GIVEN REQUEST: Please update the items below by replacing every "How do I perform" with "How can I carry out" and leaving everything else as it is.

[Items contained in a dataset]
┌──

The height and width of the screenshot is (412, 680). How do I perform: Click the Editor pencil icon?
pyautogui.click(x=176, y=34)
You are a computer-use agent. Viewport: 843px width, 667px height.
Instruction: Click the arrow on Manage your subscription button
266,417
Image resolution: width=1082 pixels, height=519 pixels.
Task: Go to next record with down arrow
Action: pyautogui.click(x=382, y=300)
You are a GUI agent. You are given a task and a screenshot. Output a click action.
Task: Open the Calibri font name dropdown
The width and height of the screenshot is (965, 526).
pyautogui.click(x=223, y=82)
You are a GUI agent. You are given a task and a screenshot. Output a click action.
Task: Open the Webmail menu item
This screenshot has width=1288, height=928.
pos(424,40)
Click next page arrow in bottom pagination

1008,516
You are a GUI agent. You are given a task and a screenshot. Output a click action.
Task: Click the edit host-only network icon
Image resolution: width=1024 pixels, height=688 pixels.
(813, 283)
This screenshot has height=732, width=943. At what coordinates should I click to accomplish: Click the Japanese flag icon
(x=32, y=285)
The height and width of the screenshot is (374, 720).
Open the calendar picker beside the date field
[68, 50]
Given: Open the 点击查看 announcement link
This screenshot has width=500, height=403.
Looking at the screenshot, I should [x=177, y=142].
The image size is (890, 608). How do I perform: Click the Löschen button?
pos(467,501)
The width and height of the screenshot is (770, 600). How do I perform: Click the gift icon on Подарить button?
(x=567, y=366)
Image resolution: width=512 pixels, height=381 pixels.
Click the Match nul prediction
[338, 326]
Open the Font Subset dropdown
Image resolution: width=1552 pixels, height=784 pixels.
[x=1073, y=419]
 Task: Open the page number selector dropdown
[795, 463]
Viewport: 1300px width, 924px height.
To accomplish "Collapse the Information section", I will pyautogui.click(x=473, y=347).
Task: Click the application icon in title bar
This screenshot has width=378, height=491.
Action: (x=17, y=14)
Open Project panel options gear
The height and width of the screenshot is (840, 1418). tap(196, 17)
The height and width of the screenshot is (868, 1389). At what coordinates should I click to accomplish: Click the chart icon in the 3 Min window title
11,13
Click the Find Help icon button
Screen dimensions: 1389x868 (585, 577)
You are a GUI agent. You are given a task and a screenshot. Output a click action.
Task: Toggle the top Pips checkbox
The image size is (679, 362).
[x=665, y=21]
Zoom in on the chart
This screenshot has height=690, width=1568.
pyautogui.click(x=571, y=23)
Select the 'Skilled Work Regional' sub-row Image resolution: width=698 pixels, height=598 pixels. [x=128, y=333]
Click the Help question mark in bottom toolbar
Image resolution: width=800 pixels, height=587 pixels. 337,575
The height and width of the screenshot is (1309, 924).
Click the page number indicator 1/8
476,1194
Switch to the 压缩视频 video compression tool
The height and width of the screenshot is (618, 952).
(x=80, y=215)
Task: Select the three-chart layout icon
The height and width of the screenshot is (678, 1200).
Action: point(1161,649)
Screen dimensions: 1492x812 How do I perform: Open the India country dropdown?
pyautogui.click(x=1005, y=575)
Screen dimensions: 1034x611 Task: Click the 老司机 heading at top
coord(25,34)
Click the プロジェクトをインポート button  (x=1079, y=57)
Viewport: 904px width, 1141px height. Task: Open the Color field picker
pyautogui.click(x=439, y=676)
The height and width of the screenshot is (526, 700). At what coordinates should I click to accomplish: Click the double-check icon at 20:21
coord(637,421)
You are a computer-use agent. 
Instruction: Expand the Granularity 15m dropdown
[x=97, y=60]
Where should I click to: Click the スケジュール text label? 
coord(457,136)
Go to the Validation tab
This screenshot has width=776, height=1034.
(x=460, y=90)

└──

THE RESPONSE:
The height and width of the screenshot is (412, 680). How can I carry out: Click the Editor pencil icon?
pyautogui.click(x=176, y=34)
You are a computer-use agent. Viewport: 843px width, 667px height.
Instruction: Click the arrow on Manage your subscription button
266,417
Image resolution: width=1082 pixels, height=519 pixels.
Task: Go to next record with down arrow
Action: pyautogui.click(x=382, y=300)
You are a GUI agent. You are given a task and a screenshot. Output a click action.
Task: Open the Calibri font name dropdown
The width and height of the screenshot is (965, 526).
pyautogui.click(x=223, y=82)
You are a GUI agent. You are given a task and a screenshot. Output a click action.
Task: Open the Webmail menu item
This screenshot has width=1288, height=928.
pos(424,40)
Click next page arrow in bottom pagination

1008,516
You are a GUI agent. You are given a task and a screenshot. Output a click action.
Task: Click the edit host-only network icon
Image resolution: width=1024 pixels, height=688 pixels.
(813, 283)
This screenshot has height=732, width=943. At what coordinates should I click to accomplish: Click the Japanese flag icon
(x=32, y=285)
The height and width of the screenshot is (374, 720).
Open the calendar picker beside the date field
[68, 50]
Given: Open the 点击查看 announcement link
This screenshot has width=500, height=403.
Looking at the screenshot, I should [x=177, y=142].
The image size is (890, 608). How can I carry out: Click the Löschen button?
pos(467,501)
The width and height of the screenshot is (770, 600). How can I carry out: Click the gift icon on Подарить button?
(x=567, y=366)
Image resolution: width=512 pixels, height=381 pixels.
Click the Match nul prediction
[338, 326]
Open the Font Subset dropdown
Image resolution: width=1552 pixels, height=784 pixels.
[x=1073, y=419]
 Task: Open the page number selector dropdown
[795, 463]
Viewport: 1300px width, 924px height.
To accomplish "Collapse the Information section", I will pyautogui.click(x=473, y=347).
Task: Click the application icon in title bar
This screenshot has width=378, height=491.
Action: (x=17, y=14)
Open Project panel options gear
The height and width of the screenshot is (840, 1418). tap(196, 17)
The height and width of the screenshot is (868, 1389). At what coordinates should I click to accomplish: Click the chart icon in the 3 Min window title
11,13
Click the Find Help icon button
Screen dimensions: 1389x868 (585, 577)
You are a GUI agent. You are given a task and a screenshot. Output a click action.
Task: Toggle the top Pips checkbox
The image size is (679, 362).
[x=665, y=21]
Zoom in on the chart
This screenshot has height=690, width=1568.
pyautogui.click(x=571, y=23)
Select the 'Skilled Work Regional' sub-row Image resolution: width=698 pixels, height=598 pixels. [x=128, y=333]
Click the Help question mark in bottom toolbar
Image resolution: width=800 pixels, height=587 pixels. 337,575
The height and width of the screenshot is (1309, 924).
Click the page number indicator 1/8
476,1194
Switch to the 压缩视频 video compression tool
The height and width of the screenshot is (618, 952).
(x=80, y=215)
Task: Select the three-chart layout icon
The height and width of the screenshot is (678, 1200).
Action: point(1161,649)
Screen dimensions: 1492x812 How can I carry out: Open the India country dropdown?
pyautogui.click(x=1005, y=575)
Screen dimensions: 1034x611 Task: Click the 老司机 heading at top
coord(25,34)
Click the プロジェクトをインポート button  (x=1079, y=57)
Viewport: 904px width, 1141px height. Task: Open the Color field picker
pyautogui.click(x=439, y=676)
The height and width of the screenshot is (526, 700). At what coordinates should I click to accomplish: Click the double-check icon at 20:21
coord(637,421)
You are a computer-use agent. 
Instruction: Expand the Granularity 15m dropdown
[x=97, y=60]
Where should I click to: Click the スケジュール text label? 
coord(457,136)
Go to the Validation tab
This screenshot has width=776, height=1034.
(x=460, y=90)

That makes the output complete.